Because of Oswald's defection to Russia and his support of Fidel Castro, the suspicion was that he was acting on behalf
of Castro or the Russians. This was later reinforced by a series of hoaxes designed to link Oswald to Castro.
     On November 25,  1963 a Nicaraguan intelligence officer sympathetic to the Cuban exiles named Alvarado
Ugarte Gilberto claimed that on September 18, 1963 he saw a Cuban consulate employee give $6,5000 in cash to Oswald to assassinate the President. Because his story was so elaborate and because it fit in with the prevailing suspicions in the intelligence community it was widely believed to be true. But under intense questioning by the CIA, Alvarado's story began to unravel. Oswald could not have been at the Cuban Consulate in Mexico on the day that he allegedly received the cash,
because he was known to have been in New Orleans appplying for unemployment insurance.  And there was no
red-headed Negro Cuban intelligence officer working at the Cuban Consulate in Mexico. Alvarado admitted that
he had made up the story in hopes that the US would be prompted to invade Cuba in retaliation. The assassination of
a head of state is a casus belli. Another false allegation seemed to confirm Alvarado's story. A Cuban named
Fernando Penabaz claimed that Oswald had been contacted in Nicaragua by a Cuban intelligence officer. But Penabaz
had no direct knowledge. His story came from two Cuban Exile leaders, Sixto Mesa and Miguel de Leon, associates of
the Cuban Exile leader Manuela Artime. Helping to spread these false rumors were the virulent anti-Communist
journalists Jerry and James Buchanan in Miami. One of their stories alleged that Oswald had been seen in Miami in
contact with a Cuban intelligence officer. It turned out that the source of their story was CIA operative Frank Sturgis.
None of the facts checked out and Oswald was never in Miami. It was yet another hoax.
Then in a letter to President Johnson, dated December 2, 1963,
a Mexican named Pedro Gutierrez Valencia stated that on
September 30, 1963 or on October 1, 1963 he saw a Cuban give money
to an American, just outside the Cuban Embasssy in Mexico City,
and he claims now to identify the American now as Oswald.
But the CIA discounted his story because at the time he said he saw Oswald
at the Cuban Embassy they were observing Oswald at the Soviet Embassy.
This is all summarized in a memo from Coleman and Slawson which another researcher has put into a PDF.
That PDF also has additional documents about Alvarado.

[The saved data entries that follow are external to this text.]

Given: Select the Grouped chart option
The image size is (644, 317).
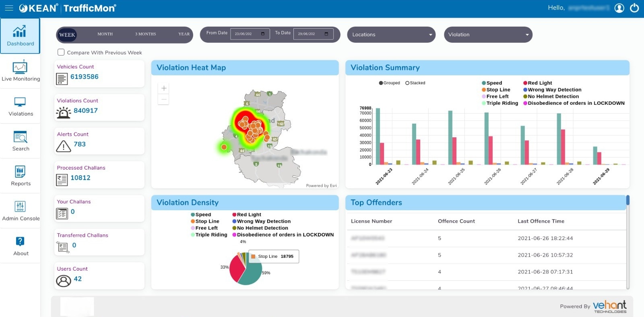Looking at the screenshot, I should [x=381, y=83].
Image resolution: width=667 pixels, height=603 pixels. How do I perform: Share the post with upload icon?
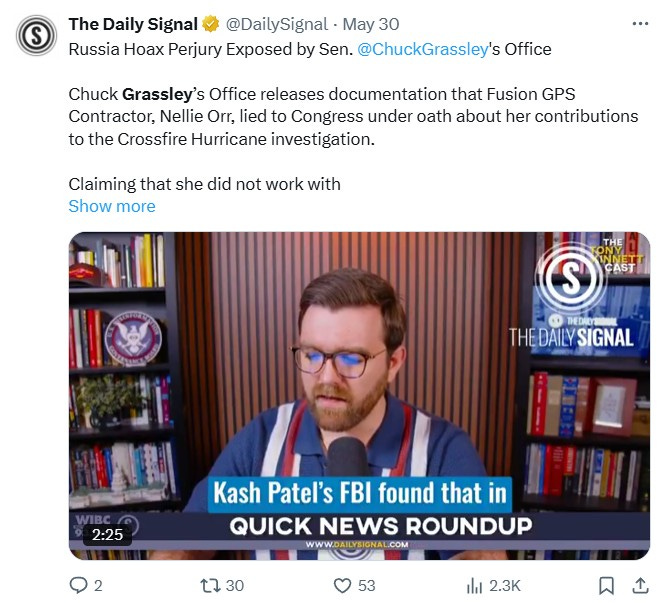(640, 586)
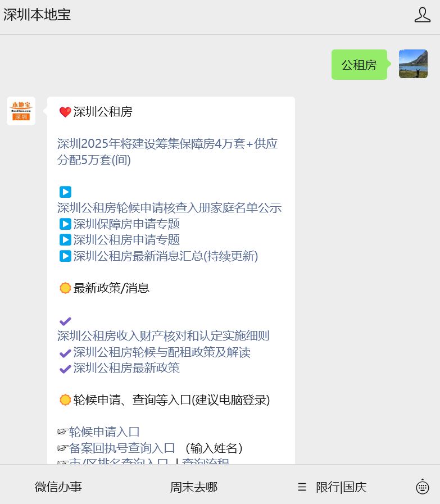Open 深圳公租房轮候申请核查入册家庭名单公示 link

[x=169, y=208]
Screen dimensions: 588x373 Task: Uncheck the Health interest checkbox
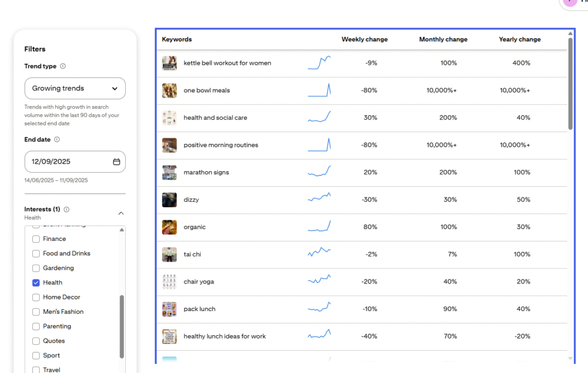point(36,283)
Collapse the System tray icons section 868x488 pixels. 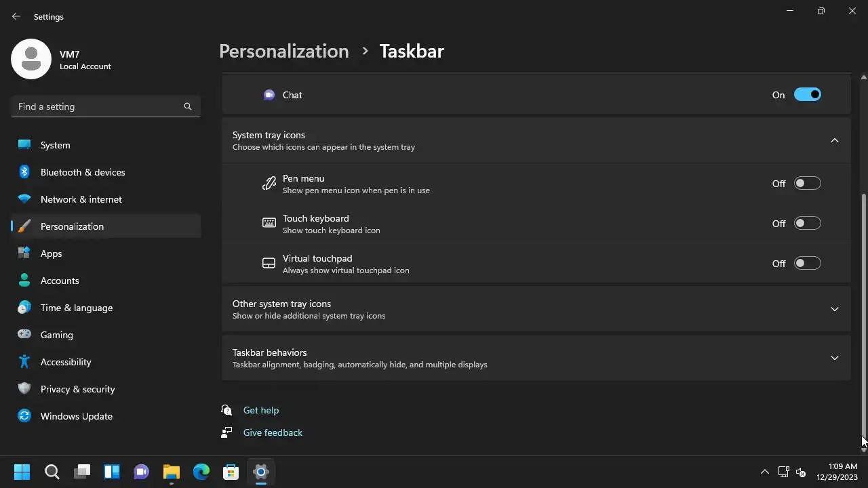click(x=835, y=140)
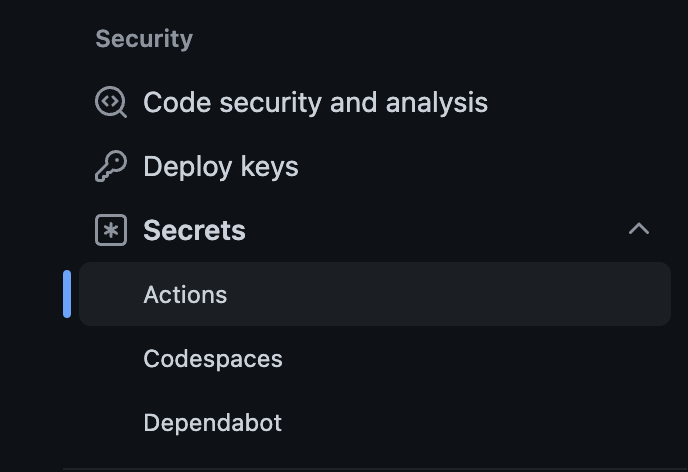Click the word "keys" in the sidebar

coord(270,166)
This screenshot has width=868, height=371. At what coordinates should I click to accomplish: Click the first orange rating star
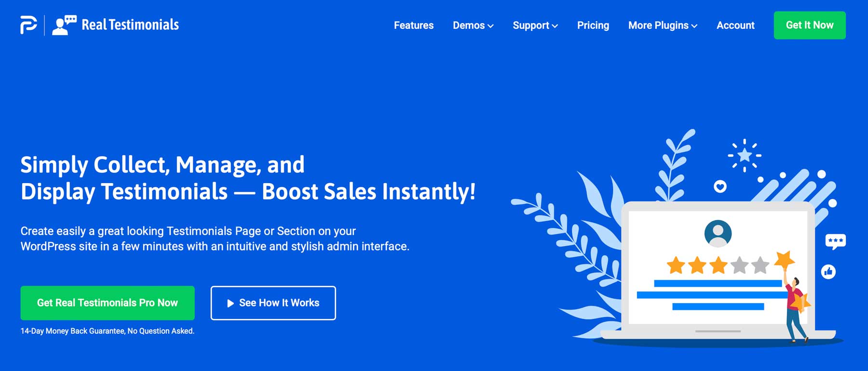coord(676,265)
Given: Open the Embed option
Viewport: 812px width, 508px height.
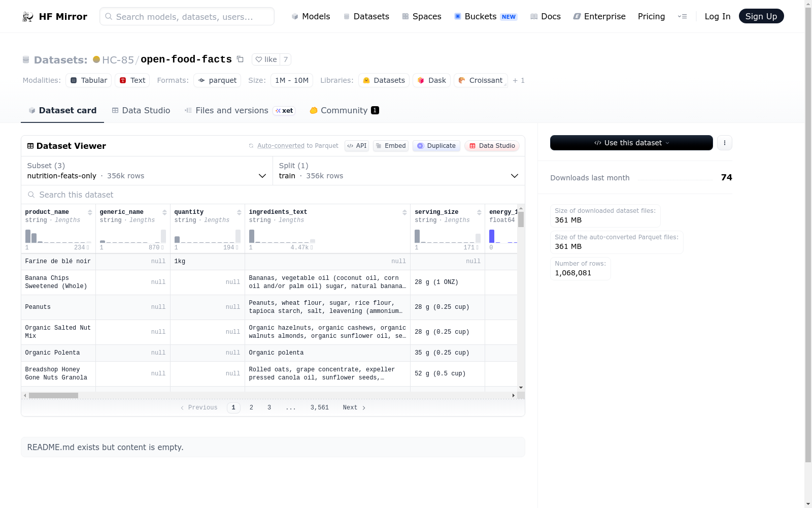Looking at the screenshot, I should (x=391, y=146).
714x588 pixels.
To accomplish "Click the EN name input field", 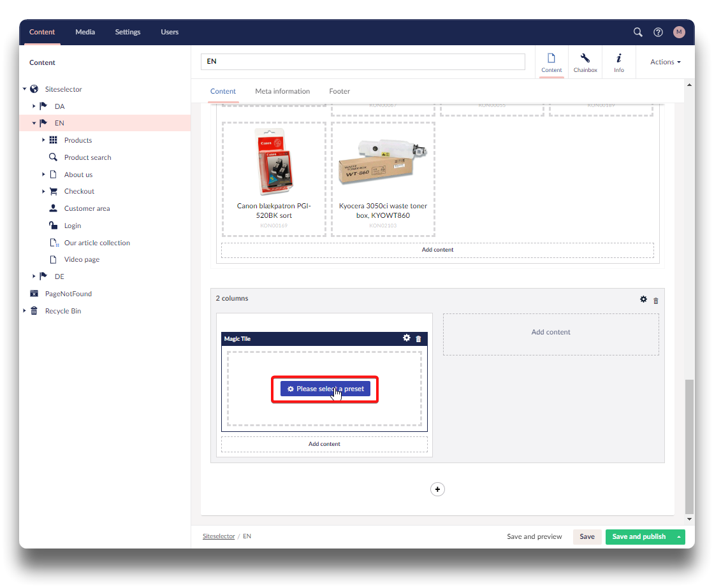I will [x=362, y=62].
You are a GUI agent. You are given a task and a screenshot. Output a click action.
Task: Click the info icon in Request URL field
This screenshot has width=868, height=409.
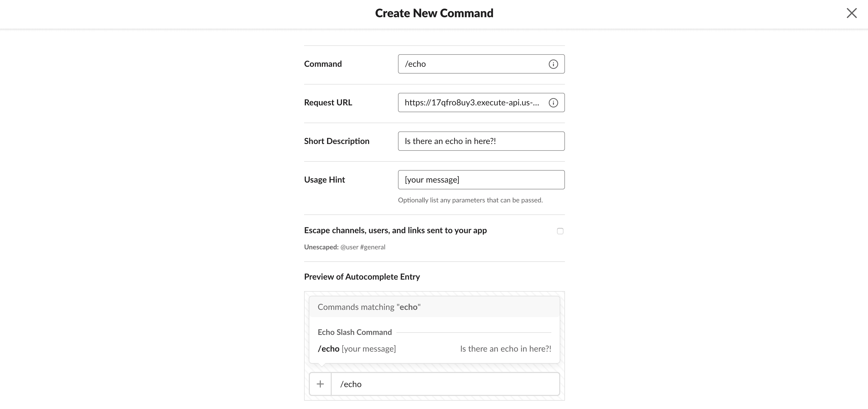tap(553, 103)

     The very possibility that Oswald had been paid to assassinate President Kennedy is what caused the cover-up of
the JFK assassination and the formation of the Warren Commission. President Johnson was concerned that rumors
of Cuban involvement would get out of hand and force the US to invade Cuba, thus sparking WWIII. President Johnson
was convinced that the assassination was indeed a conspiracy, but if that fact ever became public, it might lead to WWIII
and a full nuclear exchange with Russia. It was for reasons of national security that the public had to be convinced that
Oswald had acted alone. Lyndon Johnson told several key people of the report from Hoover that Oswald had been paid
by the Cubans to shoot President Kennedy. But the decision was made to cover it up rather than retaliate. LBJ
blackmailed Earl Warren and other Warren Commission members into serving on the commission by telling them about
the rumor of Oswald being paid in Mexico, but if that ever became public it could lead to WWIII and the death of 40
million Americans. For example, listen to LBJ's November 29, 1963 phone conversation with Senator Richard Russell .

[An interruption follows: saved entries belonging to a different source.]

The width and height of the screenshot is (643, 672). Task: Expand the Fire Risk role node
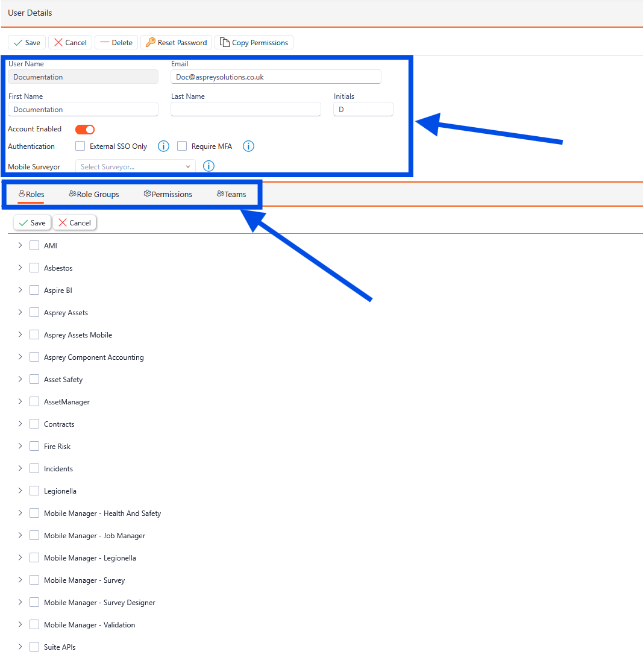coord(20,446)
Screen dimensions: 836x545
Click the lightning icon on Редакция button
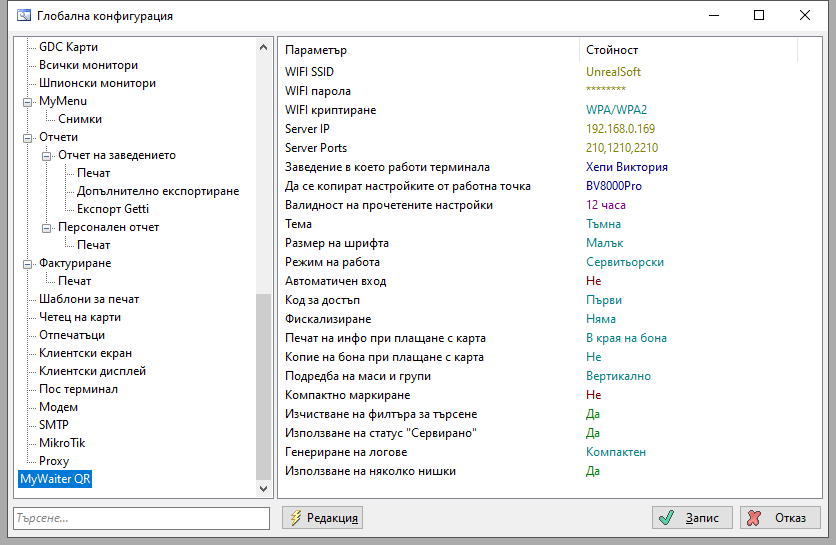[x=295, y=518]
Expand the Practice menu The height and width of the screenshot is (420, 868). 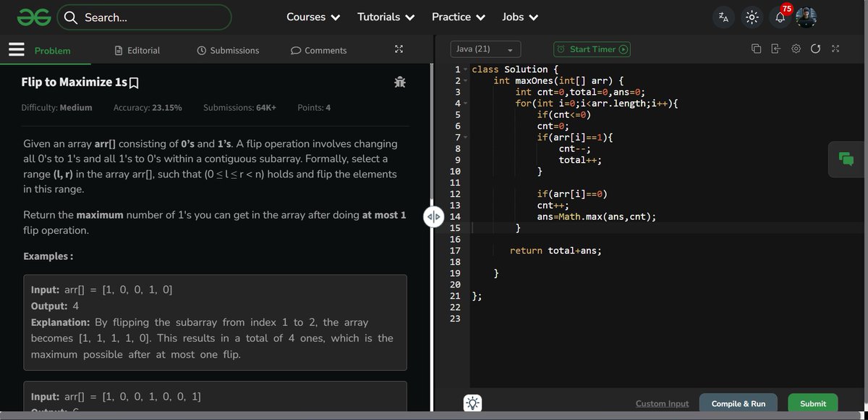pyautogui.click(x=458, y=16)
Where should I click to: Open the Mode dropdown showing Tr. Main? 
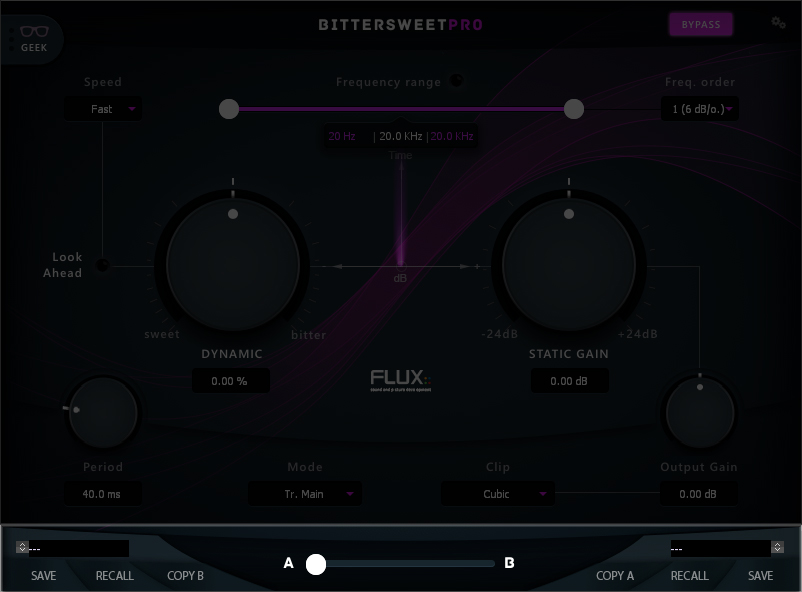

     Just as these rumors were beginning to die down, a new hoax appeared which could have been even more
devastating. A series of letters were mailed from Havana, Cuba which suggested that Oswald was working for Cuban
intelligence. The first letter was postmarked November 28, 1863 from Havana, Cuba addressed to Lee Oswald.

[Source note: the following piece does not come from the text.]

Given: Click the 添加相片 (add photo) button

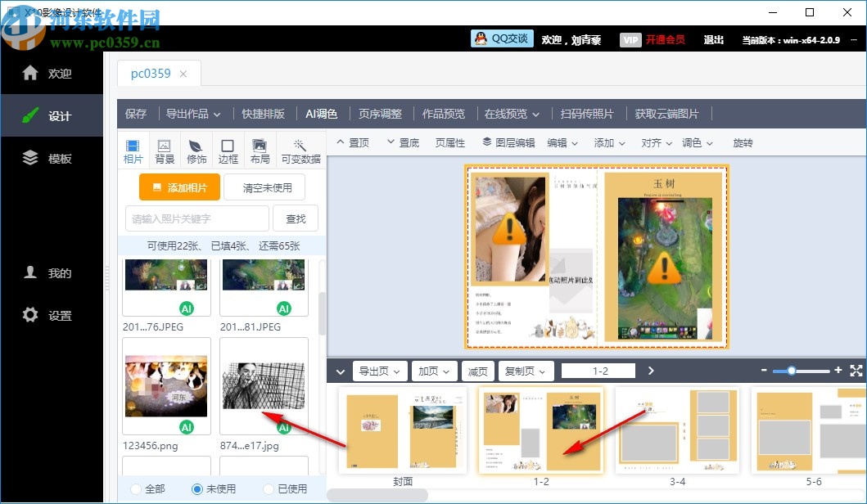Looking at the screenshot, I should click(179, 187).
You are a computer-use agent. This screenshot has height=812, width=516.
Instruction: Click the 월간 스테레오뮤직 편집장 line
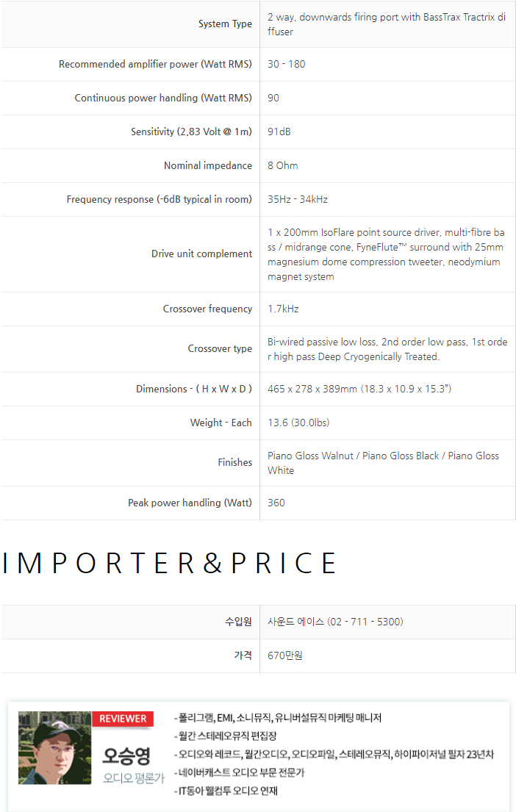coord(226,736)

It was signed by a "Pedro Charles" and dated November 10, 1963. It appeared to discuss the upcoming assassination.
In addition to personal chit-chat it contained references to Oswald's great markmanship, the job that he was going to do,
the money he had been paid, and how proud the "Chief" would be. U.S. intelligence considered the "Chief" to be a
reference to Fidel Castro. But there were a few tip-offs which indicated the letter was not genuine. The letter was sent
to Lee Oswald c/o "Mail Office", Dallas, Texas. And the FBI and CIA could not find anyone named Pedro Charles in
Cuba. A second letter also postmarked November 28, 1963 was mailed from Havana, Cuba to Attorney General
Robert Kennedy alleging that a Cuban agent named Pedro Charles had met with Oswald in Miami several months
previously and paid him $7,000 to assassinate the President. This letter was signed by a "Mario del Rosario Molina."
But FBI analysis revealed that both the Molina letter and the Pedro Charles letter had been typed on the same typewriter,
a Remington Number 10, large Pica type, mailed in envelopes from the same batch, postmarked at the same place, and signed with the same type of pen and ink. And again there was no such person as Mario del Rosario Molina. Later analysis by Cuban intelligence identified the unique characteristics of the typewriter used for both letters. In particular they noted that the "a" key had a characteristic wear mark. This was presented at a conference in Havana in 1995. Two more letters were sent from Havana, postmarked December 3, 1963 and signed by a "Miguel Galban Lopez." One was addressed to Voice of America and the other to the Editor of  the "Diario del New York." Both letters announced that it was Pedro Charles who paid Lee Harvey Oswald to assassinate the President. The FBI examined all four letters and concluded that they probably represented a hoax by anti-Castro groups to blame the assassination on Cuba. But the most amazing thing is that it took Hoover so long to catch onto the fact that these letters were a hoax. On December 12, 1963 the very day that his lab was informing him that the Pedro Charles letters were a hoax, he was citing them to his closest aides as the reason why he felt that the FBI report should not conclude that there was no conspiracy. Although Hoover was personally satisfied that Oswald alone had fired all the shots,
he still suspected that Oswald was working on behalf of someone, in particular Castro, based on those letters.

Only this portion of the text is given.